_What this task involves_. A word-for-word copy of the listing that follows is required.

_Record excerpts_.
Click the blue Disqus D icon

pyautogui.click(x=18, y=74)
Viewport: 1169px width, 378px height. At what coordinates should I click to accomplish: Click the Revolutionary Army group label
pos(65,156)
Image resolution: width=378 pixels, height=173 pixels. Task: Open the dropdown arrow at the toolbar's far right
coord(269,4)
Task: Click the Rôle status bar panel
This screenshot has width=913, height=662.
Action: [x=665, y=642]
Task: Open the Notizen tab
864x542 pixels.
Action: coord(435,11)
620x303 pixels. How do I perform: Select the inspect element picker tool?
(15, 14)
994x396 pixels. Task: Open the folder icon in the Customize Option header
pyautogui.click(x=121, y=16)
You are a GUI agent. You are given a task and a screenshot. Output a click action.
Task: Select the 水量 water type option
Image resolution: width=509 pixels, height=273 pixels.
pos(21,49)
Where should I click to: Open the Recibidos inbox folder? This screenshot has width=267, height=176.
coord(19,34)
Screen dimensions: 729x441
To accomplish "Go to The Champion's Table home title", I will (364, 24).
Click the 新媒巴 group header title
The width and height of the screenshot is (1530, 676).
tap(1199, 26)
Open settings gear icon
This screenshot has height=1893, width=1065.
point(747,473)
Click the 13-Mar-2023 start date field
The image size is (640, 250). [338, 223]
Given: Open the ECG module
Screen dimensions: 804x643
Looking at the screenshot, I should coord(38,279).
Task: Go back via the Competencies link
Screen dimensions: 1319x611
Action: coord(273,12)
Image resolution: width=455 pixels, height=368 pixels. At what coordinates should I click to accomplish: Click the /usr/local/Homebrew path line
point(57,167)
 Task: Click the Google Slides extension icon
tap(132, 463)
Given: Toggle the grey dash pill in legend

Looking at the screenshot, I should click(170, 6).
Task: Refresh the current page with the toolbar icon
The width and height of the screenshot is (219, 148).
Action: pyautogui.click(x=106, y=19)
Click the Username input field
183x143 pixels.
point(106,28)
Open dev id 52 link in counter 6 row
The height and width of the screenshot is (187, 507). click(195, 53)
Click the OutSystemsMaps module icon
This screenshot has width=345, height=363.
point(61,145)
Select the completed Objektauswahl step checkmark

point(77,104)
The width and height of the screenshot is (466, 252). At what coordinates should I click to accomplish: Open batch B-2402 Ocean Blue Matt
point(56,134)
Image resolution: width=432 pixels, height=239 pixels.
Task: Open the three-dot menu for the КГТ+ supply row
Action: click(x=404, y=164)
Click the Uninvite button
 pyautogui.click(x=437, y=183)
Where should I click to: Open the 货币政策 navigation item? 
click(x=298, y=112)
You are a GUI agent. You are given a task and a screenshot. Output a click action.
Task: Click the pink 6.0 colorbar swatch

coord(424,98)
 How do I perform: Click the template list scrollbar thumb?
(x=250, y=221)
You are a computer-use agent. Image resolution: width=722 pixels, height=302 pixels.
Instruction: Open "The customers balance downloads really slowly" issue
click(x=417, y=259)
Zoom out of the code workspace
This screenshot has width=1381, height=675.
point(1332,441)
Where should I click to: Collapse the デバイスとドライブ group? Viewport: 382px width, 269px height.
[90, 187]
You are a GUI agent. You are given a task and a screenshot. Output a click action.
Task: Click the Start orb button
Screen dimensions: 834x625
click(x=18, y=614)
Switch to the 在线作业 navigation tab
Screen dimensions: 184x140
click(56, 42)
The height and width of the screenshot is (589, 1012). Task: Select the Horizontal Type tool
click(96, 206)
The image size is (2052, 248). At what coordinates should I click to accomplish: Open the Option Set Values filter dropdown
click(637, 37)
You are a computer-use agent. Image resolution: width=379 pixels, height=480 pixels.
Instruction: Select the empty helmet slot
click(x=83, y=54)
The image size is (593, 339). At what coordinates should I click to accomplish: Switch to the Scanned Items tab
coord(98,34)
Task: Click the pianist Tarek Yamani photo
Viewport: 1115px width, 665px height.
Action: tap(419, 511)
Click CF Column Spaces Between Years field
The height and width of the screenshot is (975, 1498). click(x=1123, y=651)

_Written answer_.
Click the blue Disqus D icon

pyautogui.click(x=18, y=74)
Viewport: 1169px width, 378px height. At what coordinates should I click to accomplish: Click the Revolutionary Army group label
pos(65,156)
Image resolution: width=378 pixels, height=173 pixels. Task: Open the dropdown arrow at the toolbar's far right
coord(269,4)
Task: Click the Rôle status bar panel
This screenshot has width=913, height=662.
Action: [x=665, y=642]
Task: Open the Notizen tab
864x542 pixels.
Action: coord(435,11)
620x303 pixels. How do I perform: Select the inspect element picker tool?
(15, 14)
994x396 pixels. Task: Open the folder icon in the Customize Option header
pyautogui.click(x=121, y=16)
You are a GUI agent. You are given a task and a screenshot. Output a click action.
Task: Select the 水量 water type option
Image resolution: width=509 pixels, height=273 pixels.
pos(21,49)
Where should I click to: Open the Recibidos inbox folder? This screenshot has width=267, height=176.
coord(19,34)
Screen dimensions: 729x441
To accomplish "Go to The Champion's Table home title", I will (364, 24).
Click the 新媒巴 group header title
The width and height of the screenshot is (1530, 676).
tap(1199, 26)
Open settings gear icon
This screenshot has height=1893, width=1065.
point(747,473)
Click the 13-Mar-2023 start date field
The image size is (640, 250). [338, 223]
Given: Open the ECG module
Screen dimensions: 804x643
Looking at the screenshot, I should coord(38,279).
Task: Go back via the Competencies link
Screen dimensions: 1319x611
Action: coord(273,12)
Image resolution: width=455 pixels, height=368 pixels. At what coordinates should I click to accomplish: Click the /usr/local/Homebrew path line
point(57,167)
 Task: Click the Google Slides extension icon
tap(132, 463)
Given: Toggle the grey dash pill in legend

Looking at the screenshot, I should click(170, 6).
Task: Refresh the current page with the toolbar icon
The width and height of the screenshot is (219, 148).
Action: pyautogui.click(x=106, y=19)
Click the Username input field
183x143 pixels.
point(106,28)
Open dev id 52 link in counter 6 row
The height and width of the screenshot is (187, 507). click(195, 53)
Click the OutSystemsMaps module icon
This screenshot has width=345, height=363.
point(61,145)
Select the completed Objektauswahl step checkmark

point(77,104)
The width and height of the screenshot is (466, 252). At what coordinates should I click to accomplish: Open batch B-2402 Ocean Blue Matt
point(56,134)
Image resolution: width=432 pixels, height=239 pixels.
Task: Open the three-dot menu for the КГТ+ supply row
Action: click(x=404, y=164)
Click the Uninvite button
 pyautogui.click(x=437, y=183)
Where should I click to: Open the 货币政策 navigation item? 
click(x=298, y=112)
You are a GUI agent. You are given a task and a screenshot. Output a click action.
Task: Click the pink 6.0 colorbar swatch

coord(424,98)
 How do I perform: Click the template list scrollbar thumb?
(x=250, y=221)
You are a computer-use agent. Image resolution: width=722 pixels, height=302 pixels.
Instruction: Open "The customers balance downloads really slowly" issue
click(x=417, y=259)
Zoom out of the code workspace
This screenshot has width=1381, height=675.
point(1332,441)
Where should I click to: Collapse the デバイスとドライブ group? Viewport: 382px width, 269px height.
[90, 187]
You are a GUI agent. You are given a task and a screenshot. Output a click action.
Task: Click the Start orb button
Screen dimensions: 834x625
click(x=18, y=614)
Switch to the 在线作业 navigation tab
Screen dimensions: 184x140
click(56, 42)
The height and width of the screenshot is (589, 1012). Task: Select the Horizontal Type tool
click(96, 206)
The image size is (2052, 248). At what coordinates should I click to accomplish: Open the Option Set Values filter dropdown
click(637, 37)
You are a computer-use agent. Image resolution: width=379 pixels, height=480 pixels.
Instruction: Select the empty helmet slot
click(x=83, y=54)
The image size is (593, 339). At what coordinates should I click to accomplish: Switch to the Scanned Items tab
coord(98,34)
Task: Click the pianist Tarek Yamani photo
Viewport: 1115px width, 665px height.
Action: tap(419, 511)
Click CF Column Spaces Between Years field
The height and width of the screenshot is (975, 1498). click(x=1123, y=651)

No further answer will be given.